Alicia en el país de las maravillas, Disney, 1951
Allí siempre hay estrellas.
Los letreros señalan direcciones inútiles,
porque perderse constituye la gran meta añorada
al final del camino.
Marina Casado
Por mucho que camino, el
horizonte sigue estando lejos. A veces, tengo la impresión de que se trata de
una acuarela que el autor de esta novela en la que naufrago ha decidido dejar
allí, abandonado, para que no dejemos de esperar algo. El mundo y yo somos muy
jóvenes para desmoronarnos y, tal vez, para alcanzar el horizonte.
Pero no por ello dejo de
caminar. Y eso que el mundo se ha desmoronado muchas veces, cada una más fuerte
que la anterior, hasta que he sentido tocar fondo.
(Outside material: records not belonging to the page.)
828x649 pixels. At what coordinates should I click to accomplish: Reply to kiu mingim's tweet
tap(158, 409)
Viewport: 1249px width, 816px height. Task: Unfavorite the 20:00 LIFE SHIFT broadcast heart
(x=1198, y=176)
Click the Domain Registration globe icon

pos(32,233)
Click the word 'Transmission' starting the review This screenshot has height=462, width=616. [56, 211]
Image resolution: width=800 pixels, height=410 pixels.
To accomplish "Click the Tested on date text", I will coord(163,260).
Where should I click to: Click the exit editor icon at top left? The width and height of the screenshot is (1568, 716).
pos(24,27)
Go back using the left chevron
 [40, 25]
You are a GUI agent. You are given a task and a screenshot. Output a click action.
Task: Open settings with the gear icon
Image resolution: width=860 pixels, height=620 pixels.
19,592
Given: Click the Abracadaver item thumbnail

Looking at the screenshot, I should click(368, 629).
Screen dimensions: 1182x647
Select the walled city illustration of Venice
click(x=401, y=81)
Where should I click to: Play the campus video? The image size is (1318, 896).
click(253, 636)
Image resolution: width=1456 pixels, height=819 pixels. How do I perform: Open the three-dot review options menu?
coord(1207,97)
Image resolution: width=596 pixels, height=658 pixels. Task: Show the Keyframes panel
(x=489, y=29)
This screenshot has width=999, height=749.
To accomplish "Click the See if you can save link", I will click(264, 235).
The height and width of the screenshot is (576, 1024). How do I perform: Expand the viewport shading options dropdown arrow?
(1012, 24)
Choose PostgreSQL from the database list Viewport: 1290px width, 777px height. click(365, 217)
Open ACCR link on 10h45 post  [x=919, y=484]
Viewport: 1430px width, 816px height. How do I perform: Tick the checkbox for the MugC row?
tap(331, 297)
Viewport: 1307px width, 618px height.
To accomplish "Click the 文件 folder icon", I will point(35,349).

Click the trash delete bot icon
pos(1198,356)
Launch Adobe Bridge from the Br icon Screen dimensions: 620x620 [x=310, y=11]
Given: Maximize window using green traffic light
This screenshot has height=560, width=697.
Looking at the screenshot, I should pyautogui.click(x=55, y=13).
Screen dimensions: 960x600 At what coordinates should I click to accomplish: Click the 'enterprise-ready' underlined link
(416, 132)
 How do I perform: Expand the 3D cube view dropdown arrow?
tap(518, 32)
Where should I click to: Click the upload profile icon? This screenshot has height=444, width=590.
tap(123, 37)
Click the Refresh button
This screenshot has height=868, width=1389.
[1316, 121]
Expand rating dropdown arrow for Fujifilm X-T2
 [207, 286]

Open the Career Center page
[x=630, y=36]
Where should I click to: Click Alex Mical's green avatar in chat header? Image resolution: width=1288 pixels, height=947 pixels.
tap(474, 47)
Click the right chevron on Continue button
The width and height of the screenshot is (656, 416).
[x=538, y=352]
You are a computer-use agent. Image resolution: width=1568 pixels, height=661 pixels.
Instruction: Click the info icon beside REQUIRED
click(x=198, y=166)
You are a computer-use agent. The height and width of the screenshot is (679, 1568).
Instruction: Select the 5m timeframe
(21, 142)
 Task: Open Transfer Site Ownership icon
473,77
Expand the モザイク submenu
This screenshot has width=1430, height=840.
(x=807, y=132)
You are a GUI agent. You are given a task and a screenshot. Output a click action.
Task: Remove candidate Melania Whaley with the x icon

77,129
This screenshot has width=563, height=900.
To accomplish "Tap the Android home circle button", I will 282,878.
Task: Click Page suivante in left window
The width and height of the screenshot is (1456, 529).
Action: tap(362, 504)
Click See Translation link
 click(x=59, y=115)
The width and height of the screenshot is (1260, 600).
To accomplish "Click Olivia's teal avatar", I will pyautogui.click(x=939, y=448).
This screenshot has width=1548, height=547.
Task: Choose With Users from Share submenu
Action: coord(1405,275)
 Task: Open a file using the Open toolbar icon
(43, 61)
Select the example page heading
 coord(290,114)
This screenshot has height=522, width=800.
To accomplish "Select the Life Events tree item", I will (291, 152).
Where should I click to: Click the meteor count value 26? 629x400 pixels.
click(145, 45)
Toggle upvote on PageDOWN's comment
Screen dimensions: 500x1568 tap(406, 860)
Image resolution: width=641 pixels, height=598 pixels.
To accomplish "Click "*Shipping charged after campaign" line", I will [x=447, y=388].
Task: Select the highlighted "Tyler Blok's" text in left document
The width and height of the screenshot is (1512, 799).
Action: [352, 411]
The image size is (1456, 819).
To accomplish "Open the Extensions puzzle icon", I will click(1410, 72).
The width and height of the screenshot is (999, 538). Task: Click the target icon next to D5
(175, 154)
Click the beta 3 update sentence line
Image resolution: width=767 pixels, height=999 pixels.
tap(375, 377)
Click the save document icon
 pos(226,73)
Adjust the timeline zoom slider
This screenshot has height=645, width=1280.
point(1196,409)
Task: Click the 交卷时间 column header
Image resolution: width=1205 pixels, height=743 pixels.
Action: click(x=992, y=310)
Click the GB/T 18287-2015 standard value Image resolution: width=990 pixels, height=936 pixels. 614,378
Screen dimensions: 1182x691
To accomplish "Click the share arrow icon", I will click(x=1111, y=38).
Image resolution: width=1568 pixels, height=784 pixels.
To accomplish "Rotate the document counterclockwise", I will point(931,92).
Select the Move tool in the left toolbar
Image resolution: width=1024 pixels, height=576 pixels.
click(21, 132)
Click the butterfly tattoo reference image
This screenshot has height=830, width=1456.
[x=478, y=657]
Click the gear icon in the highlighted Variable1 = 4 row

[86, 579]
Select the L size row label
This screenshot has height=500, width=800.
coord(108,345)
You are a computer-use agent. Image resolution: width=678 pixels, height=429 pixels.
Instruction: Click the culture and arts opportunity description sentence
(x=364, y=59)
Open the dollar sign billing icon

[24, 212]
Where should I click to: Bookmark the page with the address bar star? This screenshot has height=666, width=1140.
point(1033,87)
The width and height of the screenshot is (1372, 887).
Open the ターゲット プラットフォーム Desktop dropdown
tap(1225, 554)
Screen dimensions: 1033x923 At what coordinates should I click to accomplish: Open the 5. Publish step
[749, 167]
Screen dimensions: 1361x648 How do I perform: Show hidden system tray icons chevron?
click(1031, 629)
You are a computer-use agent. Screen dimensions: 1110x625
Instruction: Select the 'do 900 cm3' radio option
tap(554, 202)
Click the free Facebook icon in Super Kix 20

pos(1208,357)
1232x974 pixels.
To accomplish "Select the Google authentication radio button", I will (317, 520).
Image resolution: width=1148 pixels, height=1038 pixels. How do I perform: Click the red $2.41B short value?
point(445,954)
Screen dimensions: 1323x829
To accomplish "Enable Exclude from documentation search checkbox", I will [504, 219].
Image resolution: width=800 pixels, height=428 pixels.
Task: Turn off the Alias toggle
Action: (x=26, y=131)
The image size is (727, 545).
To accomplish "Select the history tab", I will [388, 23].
Por otra parte, sé que si
alguien me regalara un mapa en el que apareciera perfectamente dibujado el camino
que conduce al horizonte, yo me perdería. Me perdería, porque jamás he sabido
interpretar mapas, porque me pierdo a mí y pierdo todo aquello que me rodea; lo
pierdo pisando nubes, extraviándome por senderos ignotos que se abren en mi
pensamiento, en un inocente egoísmo caótico, evasivo, inconsciente y letal.
En este caos te busco, te
espero, te siento. Hay un equilibrio diminuto en nuestro desequilibrio, en esta
fuga de la lógica que nos invade. Hay horizontes alcanzables e ignorados que
navegan por tu mirada. Tal vez, perderse constituya la única meta al final del
camino, y la realidad blanca se pueda pintar de rojo, como las rosas del jardín
de la terrible Reina de Corazones. Y qué mejor regalo que un viaje sin regreso
al País de las Maravillas, siempre que no esté sola dentro de mi caos. De nuestro caos.